Manchmal gibt es keinen anderen Weg, als von bestimmten Mitmenschen, Gruppen oder sogar Kirchen Abstand nehmen. Auch Jesus konnte die Gemeinschaft mit Judas nicht retten. Pastor und Autor Horst Stricker hat sich damit auseinandergesetzt.
Der
Herr deckt keinen faulen Frieden. Schon der Prophet warnte im Namen Gottes,
lauthals «Friede, Friede» zu bekennen,
wo kein Frieden ist (Jeremia, Kapitel 6, Vers 14). Paulus mahnt alle Christen, Liebe und
Frieden nicht als fromme Maske zur Schau zu stellen (Römer, Kapitel 12, Vers 9).
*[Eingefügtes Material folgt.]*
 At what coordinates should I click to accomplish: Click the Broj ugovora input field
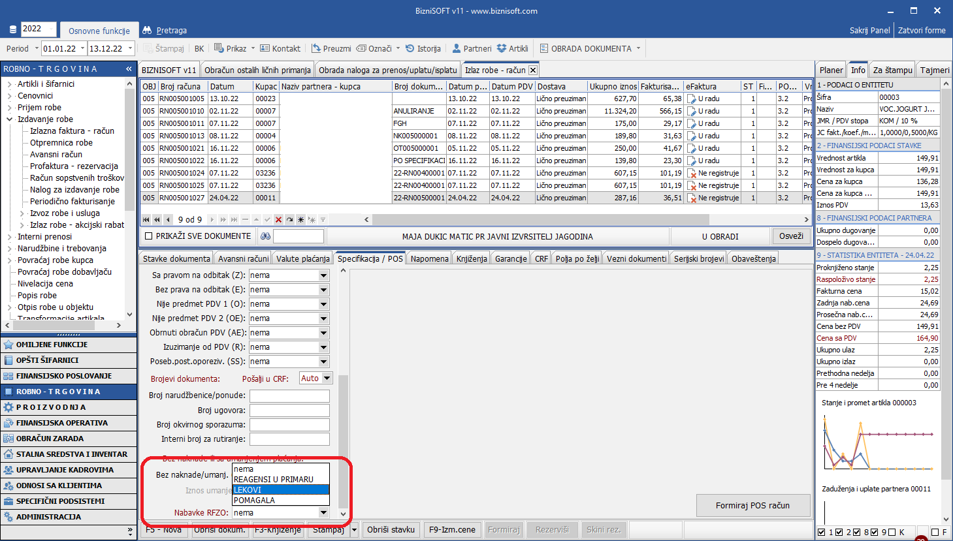289,410
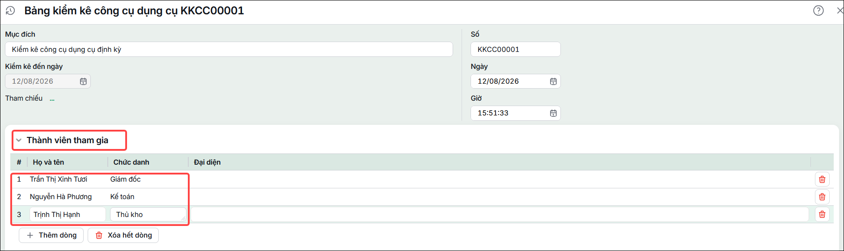Screen dimensions: 844x251
Task: Click the Tham chiếu ellipsis link
Action: 52,99
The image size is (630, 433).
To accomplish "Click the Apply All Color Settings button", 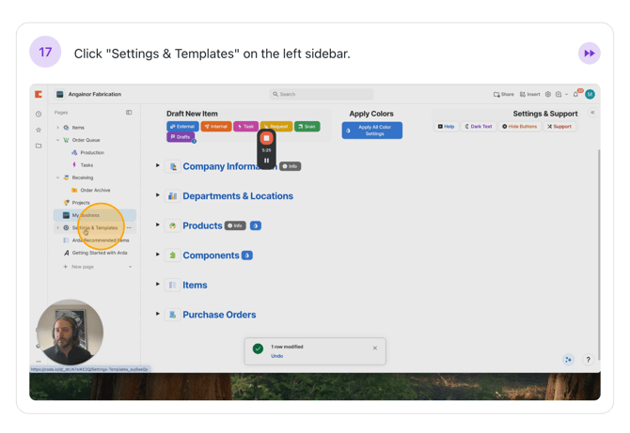I will coord(372,131).
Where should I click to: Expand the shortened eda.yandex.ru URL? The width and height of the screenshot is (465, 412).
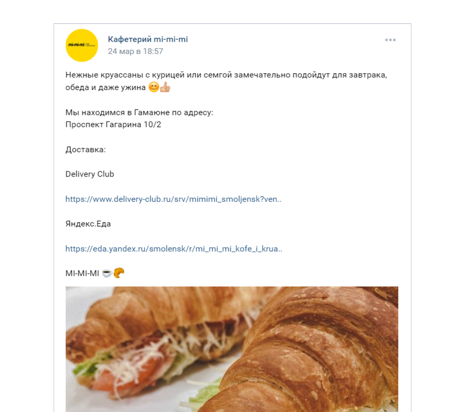pyautogui.click(x=174, y=249)
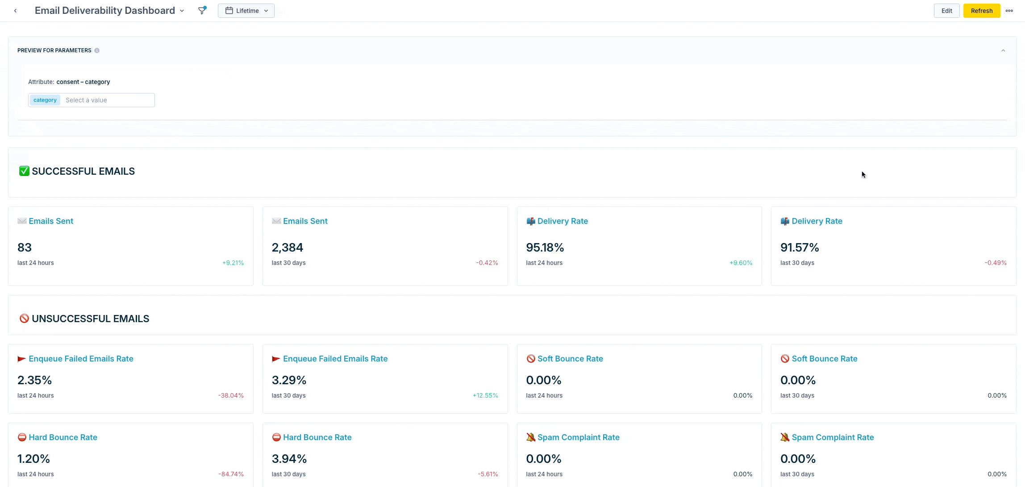This screenshot has height=487, width=1025.
Task: Click the three-dot more options icon
Action: pyautogui.click(x=1009, y=11)
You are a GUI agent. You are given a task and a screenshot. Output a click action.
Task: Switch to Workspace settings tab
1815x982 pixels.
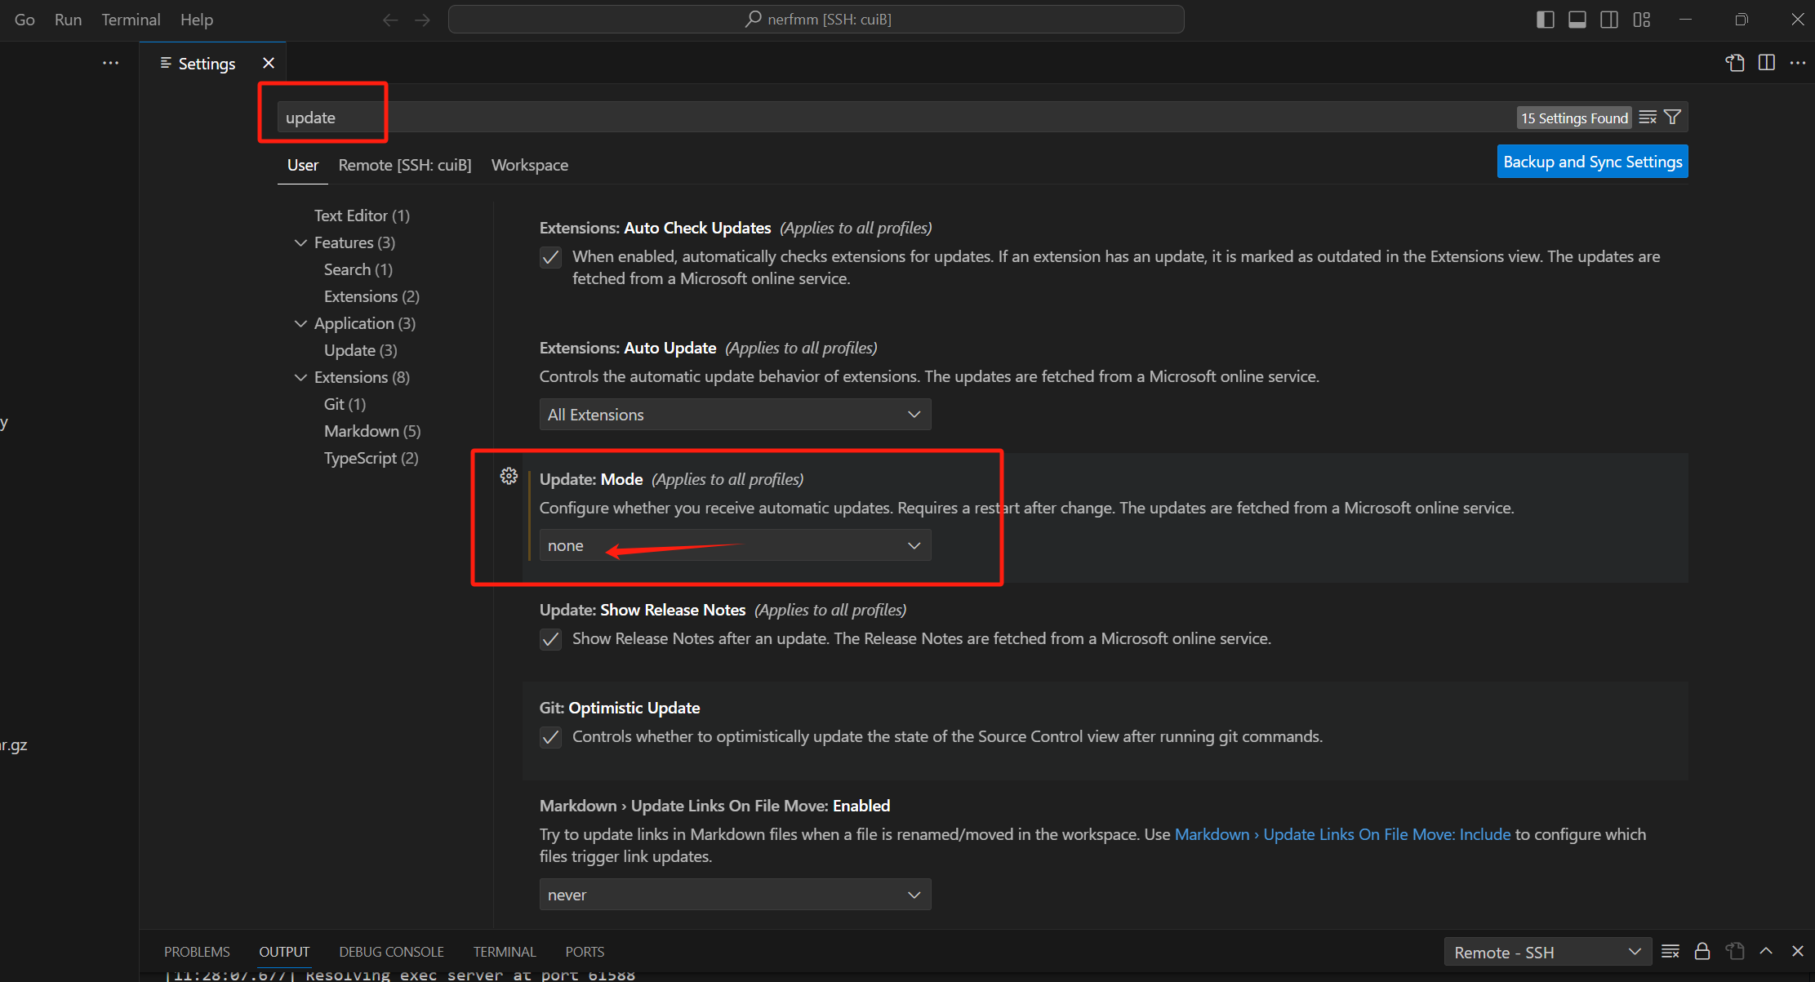(x=529, y=165)
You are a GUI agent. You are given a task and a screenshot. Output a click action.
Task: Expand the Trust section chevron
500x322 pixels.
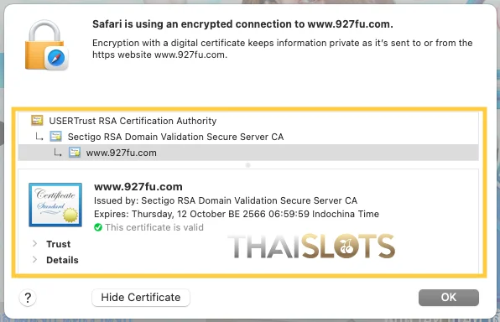34,243
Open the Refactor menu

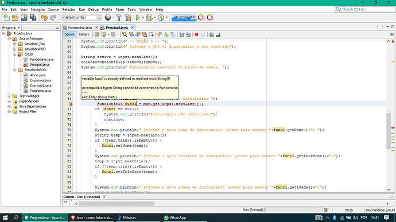tap(69, 9)
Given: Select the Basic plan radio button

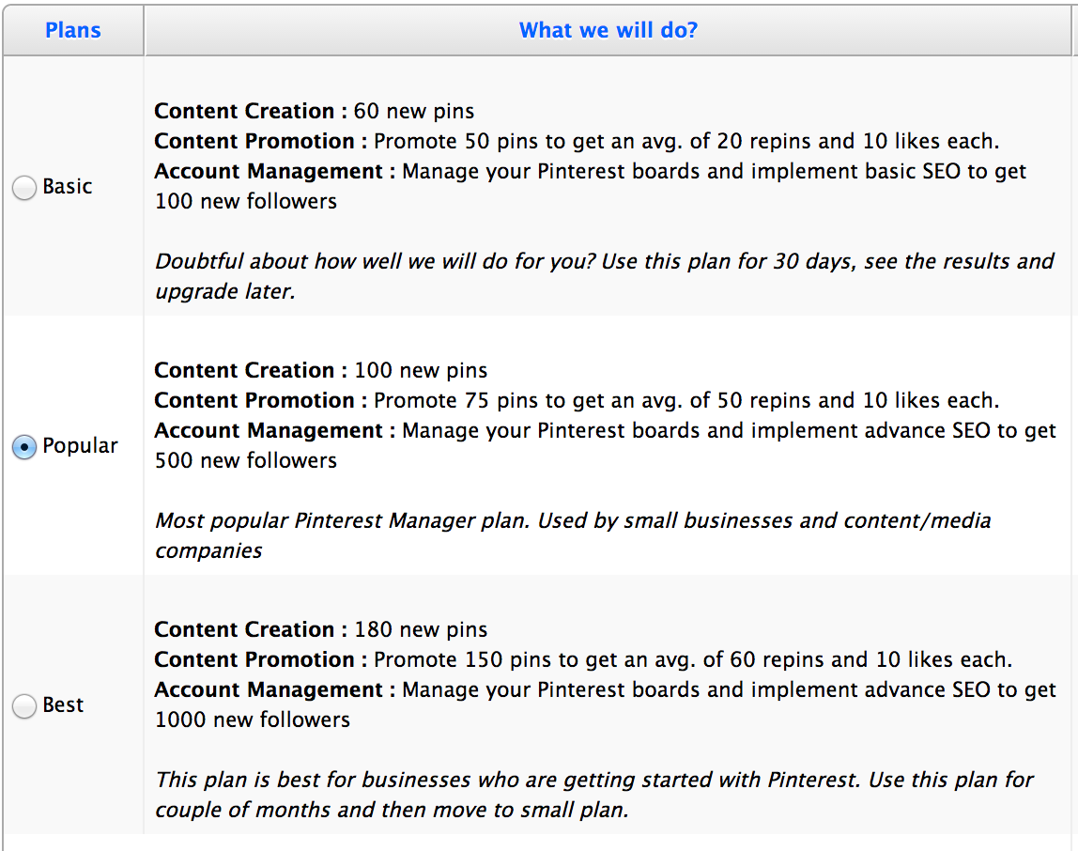Looking at the screenshot, I should pos(24,188).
Nicht «menschenhörig» sein
Überhaupt ist Liebe in der Bibel immer mit der Wahrheit Gottes verknüpft. Sie kennt keine Liebe, die den anderen
um jeden Preis zu tolerieren hat – wenngleich sie die Fähigkeit und Weite in
sich trägt, sogar die Feinde zu lieben. Das heisst aber nicht, ihr Verhalten
gutzuheissen.
Zur Mündigkeit des Glaubens gehört, nicht
menschenhörig zu sein. «Ihr seid teuer
erkauft; werdet nicht der Menschen Knechte» (1. Korinther, Kapitel 7, Vers 23). Obwohl Paulus
gegen den Spaltungsgeist in Korinth kämpft, gesteht er zugleich ein: «Es muss ja auch zu Spaltungen unter euch
kommen, damit offenbar wird, wer sich bei euch im Glauben bewährt» (1. Korinther, Kapitel 11, Vers 19).
Wenn der Geist Gottes trennt, statt zu verbinden
Deshalb ist Charles Haddon Spurgeons eindringlichem
Plädoyer zuzustimmen: «Nichts hat die
Einheit der wahren Gläubigen so stark gefördert, wie der Bruch mit den falschen Gläubigen. Trennung von solchen, die fundamentale Irrtümer gewähren lassen
oder das 'Brot des Lebens' den verderbenden Seelen vorenthalten, ist keine
Spaltung, sondern nur das, was die Wahrheit, das Gewissen und Gott von allen
erwarten, die treu erfunden werden wollen!»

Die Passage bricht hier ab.